## Exercise brief
Return all the entries. Match them word for word.

Stored records:
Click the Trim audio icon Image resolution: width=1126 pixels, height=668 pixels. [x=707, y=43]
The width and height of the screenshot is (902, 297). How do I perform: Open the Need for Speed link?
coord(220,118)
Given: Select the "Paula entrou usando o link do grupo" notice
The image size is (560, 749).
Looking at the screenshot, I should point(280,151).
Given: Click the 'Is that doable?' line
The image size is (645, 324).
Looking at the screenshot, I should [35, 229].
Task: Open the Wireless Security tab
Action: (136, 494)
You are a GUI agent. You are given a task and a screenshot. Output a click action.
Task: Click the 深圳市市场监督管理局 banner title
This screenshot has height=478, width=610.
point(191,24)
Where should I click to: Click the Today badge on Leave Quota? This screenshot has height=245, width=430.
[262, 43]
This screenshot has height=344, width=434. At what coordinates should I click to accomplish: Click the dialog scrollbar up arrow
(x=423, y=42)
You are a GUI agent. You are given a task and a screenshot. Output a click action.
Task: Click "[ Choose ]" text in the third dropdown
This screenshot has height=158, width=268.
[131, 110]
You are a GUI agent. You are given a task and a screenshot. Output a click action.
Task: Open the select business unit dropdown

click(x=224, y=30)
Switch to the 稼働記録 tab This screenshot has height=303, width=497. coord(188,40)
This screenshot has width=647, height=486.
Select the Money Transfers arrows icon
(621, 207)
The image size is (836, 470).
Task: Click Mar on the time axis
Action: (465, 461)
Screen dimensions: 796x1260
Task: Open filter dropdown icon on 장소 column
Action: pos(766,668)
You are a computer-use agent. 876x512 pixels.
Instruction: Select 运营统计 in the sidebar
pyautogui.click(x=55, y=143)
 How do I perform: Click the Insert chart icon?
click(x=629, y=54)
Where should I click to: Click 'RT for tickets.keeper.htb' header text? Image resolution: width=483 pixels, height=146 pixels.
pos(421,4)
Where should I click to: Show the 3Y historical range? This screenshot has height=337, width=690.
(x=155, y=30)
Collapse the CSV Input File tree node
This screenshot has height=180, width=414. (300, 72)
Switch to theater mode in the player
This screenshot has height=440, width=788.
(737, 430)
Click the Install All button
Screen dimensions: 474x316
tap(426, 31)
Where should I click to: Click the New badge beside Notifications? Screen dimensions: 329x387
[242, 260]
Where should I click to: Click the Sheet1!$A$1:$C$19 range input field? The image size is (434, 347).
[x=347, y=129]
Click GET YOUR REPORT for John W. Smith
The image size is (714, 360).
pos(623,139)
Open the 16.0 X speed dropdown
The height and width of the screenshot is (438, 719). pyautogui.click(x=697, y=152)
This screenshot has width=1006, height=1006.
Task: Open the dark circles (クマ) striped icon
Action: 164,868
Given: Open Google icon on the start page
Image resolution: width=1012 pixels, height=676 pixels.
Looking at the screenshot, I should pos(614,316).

## Answer to this problem
Click the Trim audio icon Image resolution: width=1126 pixels, height=668 pixels. [x=707, y=43]
The width and height of the screenshot is (902, 297). How do I perform: Open the Need for Speed link?
coord(220,118)
Given: Select the "Paula entrou usando o link do grupo" notice
The image size is (560, 749).
Looking at the screenshot, I should point(280,151).
Given: Click the 'Is that doable?' line
The image size is (645, 324).
Looking at the screenshot, I should [35, 229].
Task: Open the Wireless Security tab
Action: (136, 494)
You are a GUI agent. You are given a task and a screenshot. Output a click action.
Task: Click the 深圳市市场监督管理局 banner title
This screenshot has height=478, width=610.
point(191,24)
Where should I click to: Click the Today badge on Leave Quota? This screenshot has height=245, width=430.
[262, 43]
This screenshot has height=344, width=434. At what coordinates should I click to accomplish: Click the dialog scrollbar up arrow
(x=423, y=42)
You are a GUI agent. You are given a task and a screenshot. Output a click action.
Task: Click "[ Choose ]" text in the third dropdown
This screenshot has height=158, width=268.
[131, 110]
You are a GUI agent. You are given a task and a screenshot. Output a click action.
Task: Open the select business unit dropdown

click(x=224, y=30)
Switch to the 稼働記録 tab This screenshot has height=303, width=497. coord(188,40)
This screenshot has width=647, height=486.
Select the Money Transfers arrows icon
(621, 207)
The image size is (836, 470).
Task: Click Mar on the time axis
Action: (465, 461)
Screen dimensions: 796x1260
Task: Open filter dropdown icon on 장소 column
Action: pos(766,668)
You are a computer-use agent. 876x512 pixels.
Instruction: Select 运营统计 in the sidebar
pyautogui.click(x=55, y=143)
 How do I perform: Click the Insert chart icon?
click(x=629, y=54)
Where should I click to: Click 'RT for tickets.keeper.htb' header text? Image resolution: width=483 pixels, height=146 pixels.
pos(421,4)
Where should I click to: Show the 3Y historical range? This screenshot has height=337, width=690.
(x=155, y=30)
Collapse the CSV Input File tree node
This screenshot has height=180, width=414. (300, 72)
Switch to theater mode in the player
This screenshot has height=440, width=788.
(737, 430)
Click the Install All button
Screen dimensions: 474x316
tap(426, 31)
Where should I click to: Click the New badge beside Notifications? Screen dimensions: 329x387
[242, 260]
Where should I click to: Click the Sheet1!$A$1:$C$19 range input field? The image size is (434, 347).
[x=347, y=129]
Click GET YOUR REPORT for John W. Smith
The image size is (714, 360).
pos(623,139)
Open the 16.0 X speed dropdown
The height and width of the screenshot is (438, 719). pyautogui.click(x=697, y=152)
This screenshot has width=1006, height=1006.
Task: Open the dark circles (クマ) striped icon
Action: 164,868
Given: Open Google icon on the start page
Image resolution: width=1012 pixels, height=676 pixels.
Looking at the screenshot, I should pos(614,316).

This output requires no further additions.